AU NOM DU PEUPLE FRANÇAIS
COUR D'APPEL DE POITIERS
1ère Chambre Civile
ARRÊT DU 15 NOVEMBRE 2022
Numéro d'inscription au répertoire général : N° RG 20/01197 - N° Portalis DBV5-V-B7E-GAQK
Décision déférée à la Cour : jugement du 02 juin 2020 rendu par le TJ hors JAF, JEX, JLD, J. EXPRO, JCP de POITIERS.
APPELANTE :
Madame [U] [A] Appel partiel
née le 21 Mars 1969 à [Localité 5]
[Adresse 1]
[Localité 4]
ayant pour avocat Me Caroline MAISSIN de la SCP DICE AVOCATS, avocat au barreau de POITIERS
INTIMES :
Monsieur [K] [N], représenté par sa tutrice Mme [L] [P]
né le 08 Janvier 1929 à [Localité 9]
EHPAD [7]
[Adresse 2]
Mademoiselle [C] [N] venant aux droits de Mme [W] [B] épouse [N]
née le 29 Septembre 1992 à [Localité 8]
[Adresse 6]
[Localité 3]
ayant tous les deux pour avocat Me Ludovic DOUSSET, avocat au barreau de POITIERS
COMPOSITION DE LA COUR :
En application des articles 907 et 786 du Code de Procédure Civile, l'affaire a été débattue le 26 Septembre 2022, en audience publique, les avocats ne s'y étant pas opposés, devant :
Madame Anne VERRIER, Conseiller
Ce magistrat a rendu compte des plaidoiries dans le délibéré de la Cour, composée de :
M. Thierry MONGE, Président de Chambre
Monsieur Dominique ORSINI, Conseiller
Madame Anne VERRIER, Conseiller
GREFFIER, lors des débats : Mme Elodie TISSERAUD,
ARRÊT :
- Contradictoire
- Prononcé publiquement par mise à disposition au greffe de la Cour, les parties ayant été préalablement avisées dans les conditions prévues au deuxième alinéa de l'article 450 du Code de procédure civile,
- Signé par M. Thierry MONGE, Président de Chambre, et par Mme Elodie TISSERAUD, Greffier auquel la minute de la décision a été remise par le magistrat signataire.

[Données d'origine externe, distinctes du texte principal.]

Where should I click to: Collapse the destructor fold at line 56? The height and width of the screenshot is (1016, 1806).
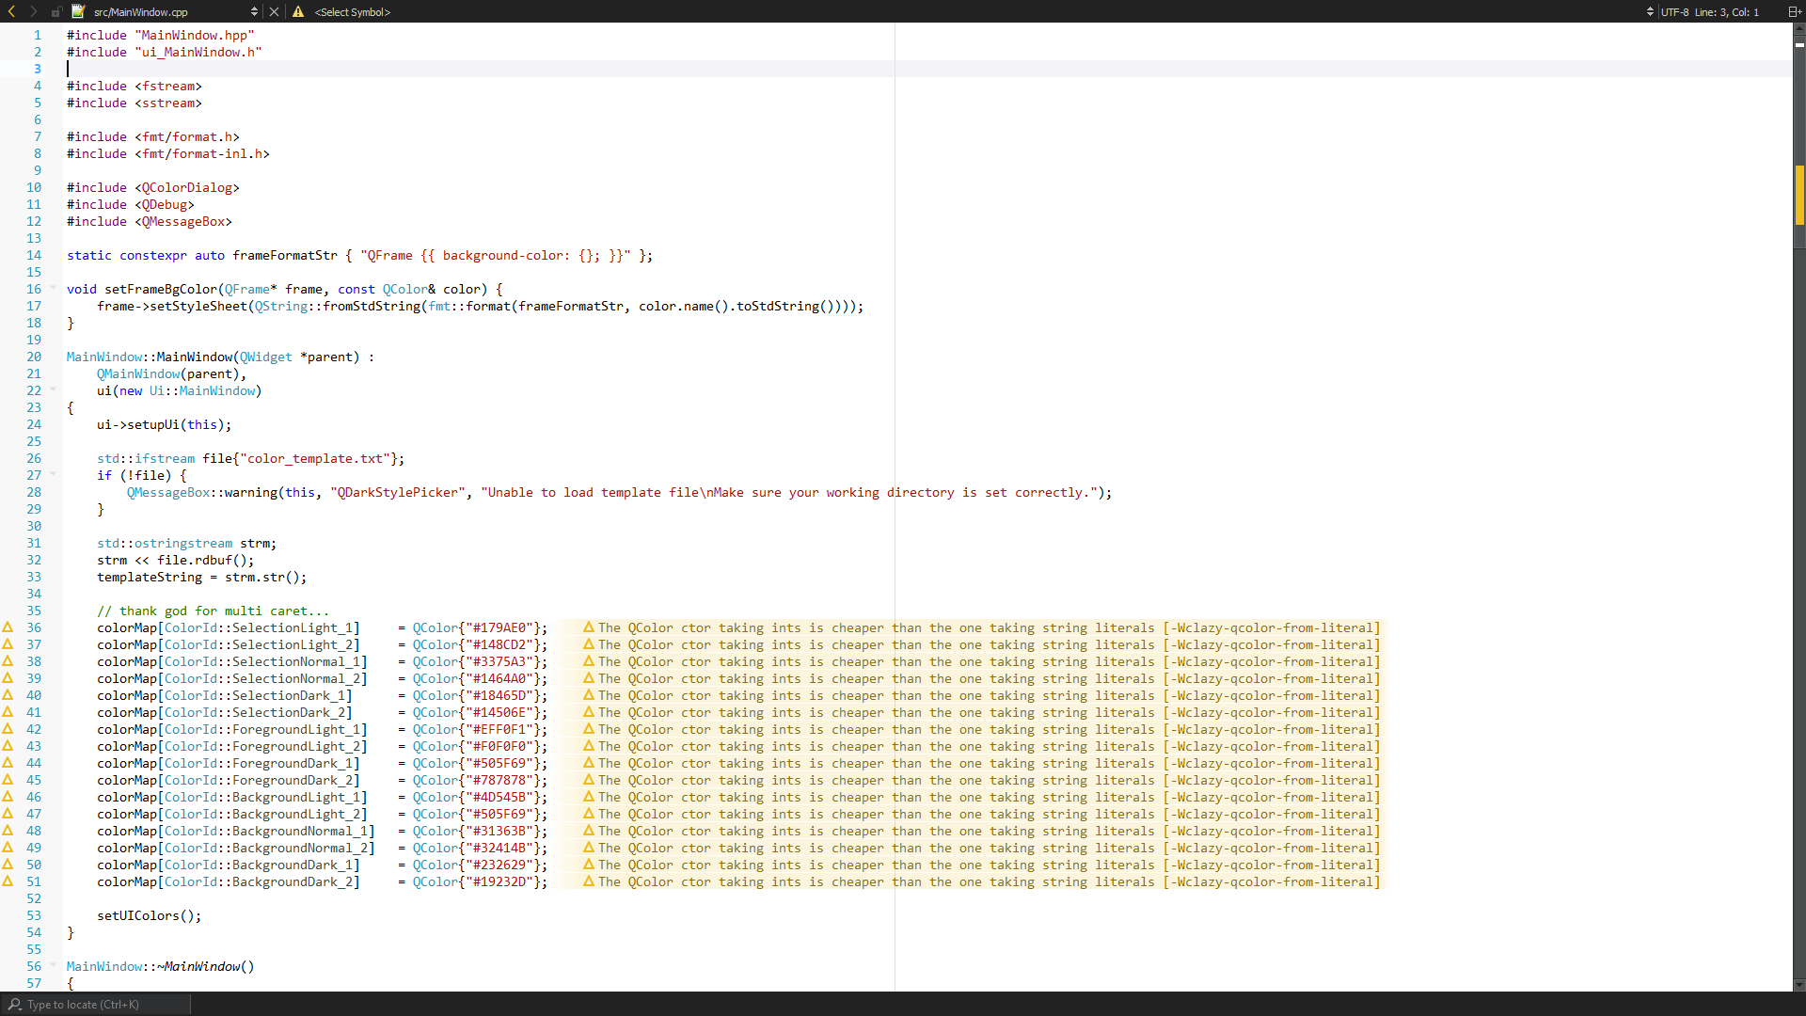point(54,965)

EXPOSÉ DES FAITS, DE LA PROCÉDURE, DES PRÉTENTIONS
[U] [A], veuve [N] a conservé des liens avec ses beaux-parents, les époux [K] et [W] [N] après le décès de leur fils et de son époux, [S] [N] survenu le 9 mai 2010.
Ils lui ont consenti le 28 septembre 2010 une procuration sur leur compte courant postal, compte ouvert auprès de la Banque Postale (CCP 000 824 X).
Entre les 3 octobre et 23 novembre 2017, 4 retraits de 500 euros chacun, un retrait de 200 euros ont été effectués sur ce compte.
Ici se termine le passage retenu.